| What this exercise asks |
a – What does the Delaney's Deli meatloaf sandwich cost, according to the review below?
b – Echo the meatloaf sandwich review below word for word, from "Eating Adventures" up to and including "turkey pot pies.".

Eating Adventures

Our Weekly Bread: Delaney's Deli

The sandwich: Meatloaf Sandwich What's on it: Meatloaf, grilled onions, white American cheese, and BBQ sauce or ketchup on toasted sourdough bread. Where to get it: Delaney's Deli (7007 West Alaska Drive, Lakewood, 303-936-3354) How much:$6.95

Meat Loaf.

It was your mom's fallback - for good or for bad - and the bottom of the food chain for years, at least until trendy restaurants, looking to get back into comfort foods as an ironic commentary or reaction against haute cuisine, began featuring it on their menus. Bang!, on West 32nd Avenue, has made a legendary one for a decade.

Today, there are entire restaurants (Steubens stands out) dedicated to new twists on old standards: Mac n cheese, fried chicken, turkey pot pies.

But meatloaf may be the king of comfort foods. Which means that the meatloaf sandwich is the king's less ambitious, but more personable brother. Meatloaf gets the fame and the burden of the crown. Meatloaf sandwich gets the chicks and the trust fund.

Which is good for the meatloaf sandwich at Delaney's Deli because, while the loaf itself was solid if unspectacular, the flourish of the sandwich made it downright royal.

| Information shown |
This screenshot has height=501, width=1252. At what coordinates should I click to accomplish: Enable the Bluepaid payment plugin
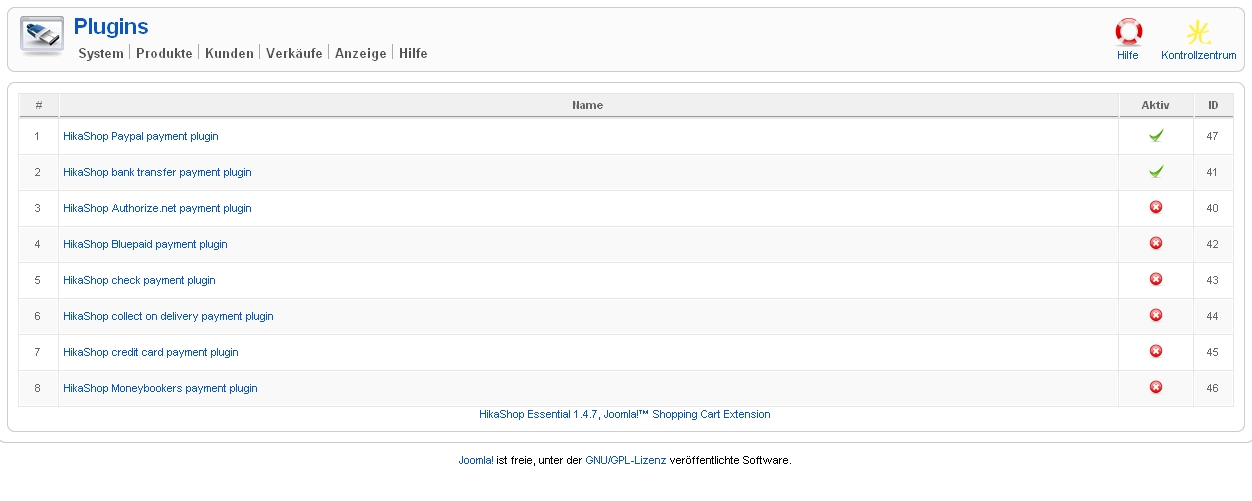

| Task-by-task solutions |
a – $6.95

b –
Eating Adventures

Our Weekly Bread: Delaney's Deli

The sandwich: Meatloaf Sandwich What's on it: Meatloaf, grilled onions, white American cheese, and BBQ sauce or ketchup on toasted sourdough bread. Where to get it: Delaney's Deli (7007 West Alaska Drive, Lakewood, 303-936-3354) How much:$6.95

Meat Loaf.

It was your mom's fallback - for good or for bad - and the bottom of the food chain for years, at least until trendy restaurants, looking to get back into comfort foods as an ironic commentary or reaction against haute cuisine, began featuring it on their menus. Bang!, on West 32nd Avenue, has made a legendary one for a decade.

Today, there are entire restaurants (Steubens stands out) dedicated to new twists on old standards: Mac n cheese, fried chicken, turkey pot pies.